Music to be Murdered By takes its title and conceptual conceit from Alfred Hitchcock, but too often recalls his post-Psycho decline. It’s hobbled for much of its length by Eminem’s repetitive, defensive theme since his comeback from pill-addicted depression with Relapse (2010) – just how great he still is. With regular collaborators including Dre and D12’s Denaun Porter, his musical world also remains static if potent. When the first sound you hear is a woman’s screams as Slim Shady digs yet another grave, an autocued Ed Sheeran receives his latest demographic-greedy call-up for the sloppy, druggy nostalgia of “Those Kinda Nights” (nights the MOR strummer and straight-edged Marshall Mathers are equally unfamiliar with these days), and one of the greatest rappers stays resolutely earthbound, the temptation is to turn sadly away.

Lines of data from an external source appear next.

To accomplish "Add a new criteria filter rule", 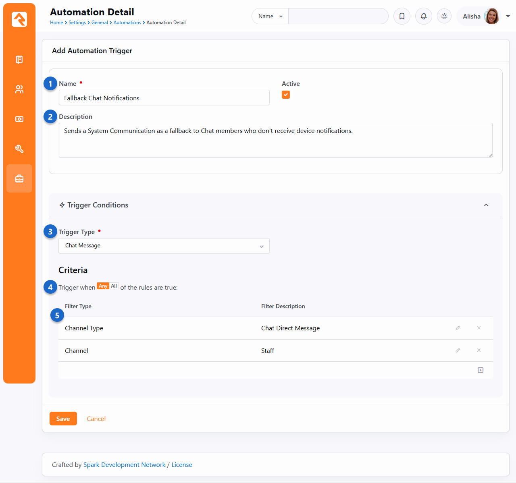I will (x=481, y=370).
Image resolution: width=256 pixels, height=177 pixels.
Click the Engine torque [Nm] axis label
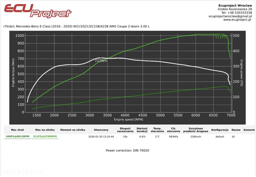pos(13,73)
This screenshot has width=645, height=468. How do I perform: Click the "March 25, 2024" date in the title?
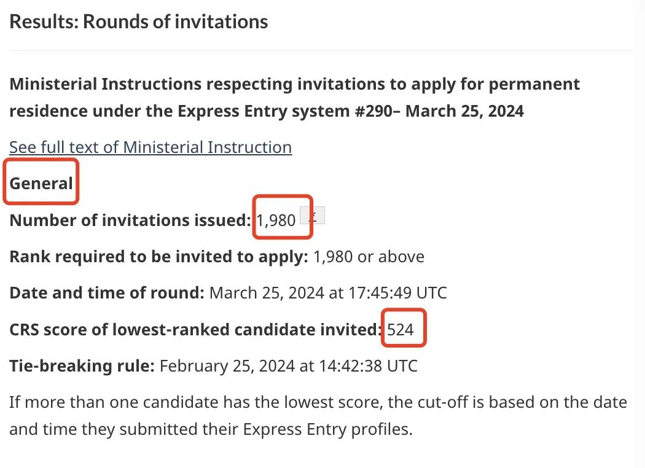[465, 112]
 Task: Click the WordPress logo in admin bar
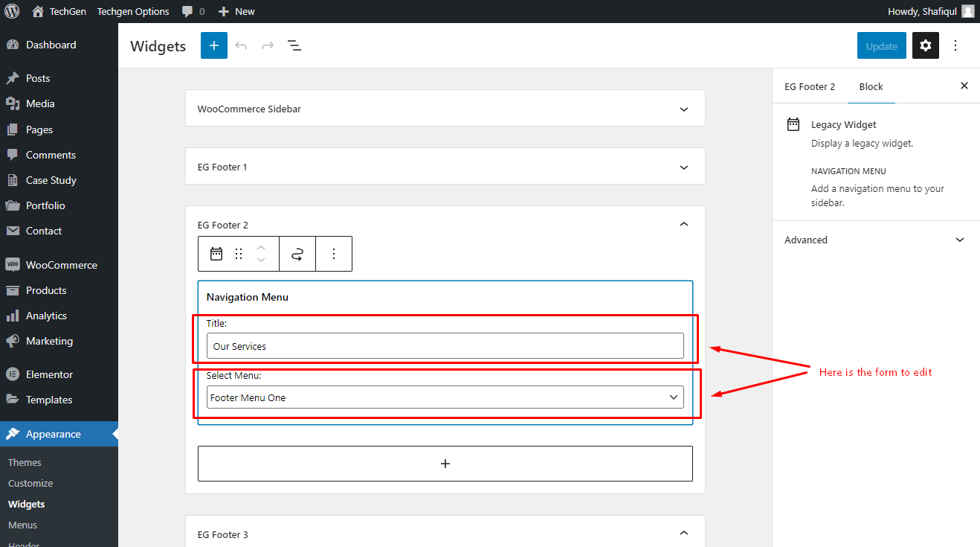[x=12, y=11]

As so often, Eminem’s true concerns invert his tabloid offences
Then Eminem finds his range. “Darkness” mournfully quotes Simon and Garfunkel’s “The Sound of Silence” over enervated keyboards, as we seemingly find Em consumed by performer’s paranoia before a Vegas gig. Then the sweating, depressed narrator with “ammo for all the hecklers” is revealed as the Mandalay Bay casino mass shooter, an assault weapon owner with “no prior convictions”; and what anyway of such fig-leaf byelaws? “Because by the time it’s over, it won’t make the slightest difference.” News reports of the latest gun law-sanctioned US slaughters then overwhelm the sly narrative. As so often, Eminem’s true concerns invert his tabloid offences.
“Leaving Heaven” follows, using his absent, despised father’s death to take a rejuvenating dip in his art’s painful adolescent motherlode. Bolstered by Skylar Grey’s synth-noir singing, he takes comforting pride in “self-empowerment” after awful early years (“It’s only 1% who overcome it... I don’t know if I would call that white privilege”). “Yah Yah” maintains this sudden hot streak, as A Tribe Called Quest’s Q-Tip is among guests revelling in references to rap’s early heroes, before Eminem’s majestic overview of a world still made for him, as Harvey Weinstein and mass shootings merge with Eric B and Rakim in a patented speed demon rap.
His voice’s hard edge now softens and expands into the fantasy revenge of “Stepdad”, and the softer, surreal verbal flights of “Marsh” (“How could I hit a dry spell, I’m named after the wetlands?”), assuming his higher, lighter voice for another ambiguous assault on ex-wife Kim (“My friends say you’re bad for me – hogwash!”).
“Little Engine” considers Hitchcock’s blackly comic art of murder before the curtain is brought down in the Master’s droll voice, reminding you it’s only a movie: “As for the rest of it, I’m very much afraid it was all in your mind... if you haven’t been murdered, I can only say: ‘Better luck next time.’”
There’s so much here that no one else can do, from an artist whose wellspring lies in his ever more distant 20th century past, but hasn’t yet run dry. Quality control, not passing time, holds Slim Shady back.